“Use your voice. You are at the table because people want your voice and point of view there. ” – Ruth Porat, Alphabet CFO
At any one point in time we are occupying some space and that’s ton-load of power. It’s untapped power waiting for you to tap into. Question is whether you’ll get the right moment to do so. In a video interview at Stanford University of Ruth Porat, Alphabet CEO, she says that we all have some power inherent in us and in whichever space we are it’s upon us to add our voice to the discourse and share our perspective. On the same account, timing matters. For everything we wish to do, we need the will and the means. Most times we have the will so it’s important to plan ahead and be in the right places at the right time to execute.
It’s not everyday we witness changes and the power of our voices until we use them. It’s one thing I’ve realized this day. Often times we exist with people in different spaces i.e. homes, families, workplaces among others but often than not we conform to what’s expected of us. We play the modesty card not to raise eyebrows or let people question our mannerisms yet we may not agree with the turn of events. Over time it becomes too much and we feel like there’s need to act but in certain situations we never have the privilege to be there to add our voices. That happens to be a lost battle.
In the current space I’m concerned and worried as a person when we witness the level of mismanagement of public resources, blatant disregard for the needs of the citizens and prioritization of politics at the expense of the public. How far must it go for us to realize that we are by ourselves as citizens? Having a government that claims to care for its citizens yet can’t look after their healthcare needs isn’t one to trust. A government that’s rolling out collection of signatures for a constitutional amendment that doesn’t cover for the needs of it’s citizens at the expense of their immediate wellbeing is a fallacy of a government.
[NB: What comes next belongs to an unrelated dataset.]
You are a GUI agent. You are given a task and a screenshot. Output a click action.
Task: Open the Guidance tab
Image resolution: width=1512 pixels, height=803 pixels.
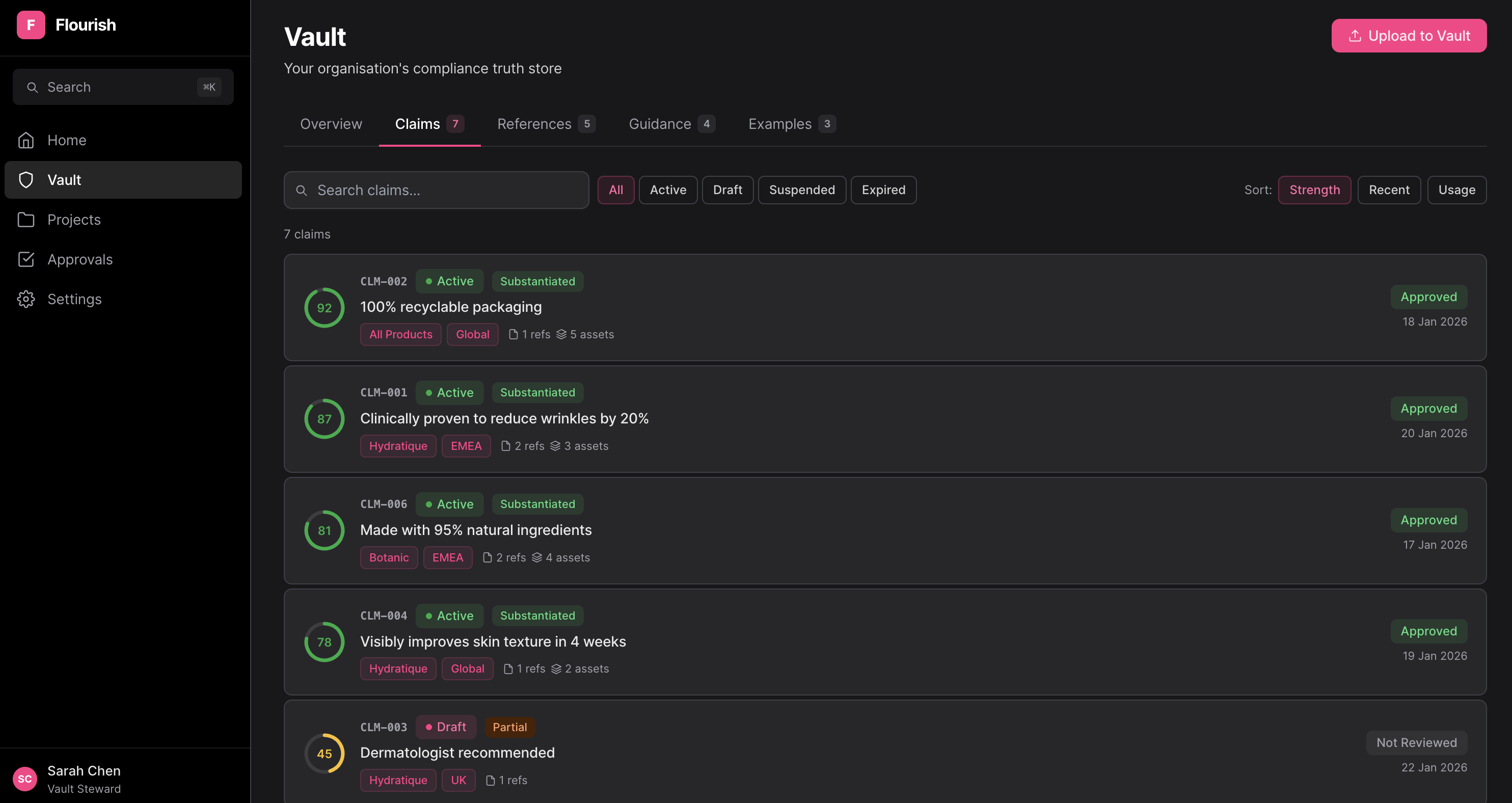(x=660, y=123)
At the outset of COVID-19 in March 2020, there were drastic measures that were taken to contain the spread of this disease. Unfortunately, politicking was more important so when the drumrolls were on, containment measures followed suit in being relaxed. On the backdrop of this, the hope of the nation was on having isolation centers in counties that were enabled to offer healthcare services to those who contracted the disease. This didn’t come to be. On the same note, there was a provision for the frontline soldiers to be paid a risk allowance during the first three (3) months, to this day it hasn’t been released five months down the line. In the past week, we’ve lost colleagues in the medical fraternity to this very disease and while this is happening; there are shortages in PPEs, health workers don’t have an insurance package for health they are in the frontline to offer to the public, the national insurer, NHIF has let go of responsibility of caring for COVID-19 costs. There’s more to be narrated but then however far it goes, we won’t bring back the dead so I’ll let it settle in at this.
It’s terrible altogether but I do believe that as we learn on this platform we can do something together and I’m calling on you to use your voice. You deserve quality healthcare services which is dependent on empowered healthcare workers. This is not feasible with dead doctors, so you need to act to ensure they are protected to be able to offer care at their work stations. There are over 3000 unemployed doctors in Kenya yet we have a shortage of healthcare workers. Ask for more doctors to be employed, it’ll be in your best interest to know there are doctors to treat you when you fall sick.
NHIF is our ultimate financing partner for UHC. Unfortunately, UHC isn’t exclusive of COVID-19. If you are to access healthcare services when and where you need them without suffering financial hardships, then your need should be catered for. What makes it impractical to cater for your COVID-19 management costs? (Subtext: 80% of those suffering from COVID-19 are either asymptomatic or require basic treatment with antibiotics, painkillers and multivitamins majorly. The remaining 20% may need specialized treatment depending on severity of their condition. In this case with the current numbers, if we tally those in hospitals for whom there is need for rebates by the insurer for care, it’s highly likely to be below the threshold to decline cover.) You need to add your voice to the discourse and ask yourself what really matters and if it does, are you willing to take charge to be counted?
How do you get involved?
- There is power in social media, tweet under the hashtag #HealthWorkersLivesMatter and let’s drive action.
- In your environment, create awareness about this plea to your colleagues and friends so that we are all informed of the current status of health. Ask them to join in as well.
Finally, you have a choice, BBI or Your Health. If you choose your health, ensure BBI report if it is to pass provides for a Constitutional Health Service Commission. Otherwise, you may as well sign your death sentence and other Kenyans.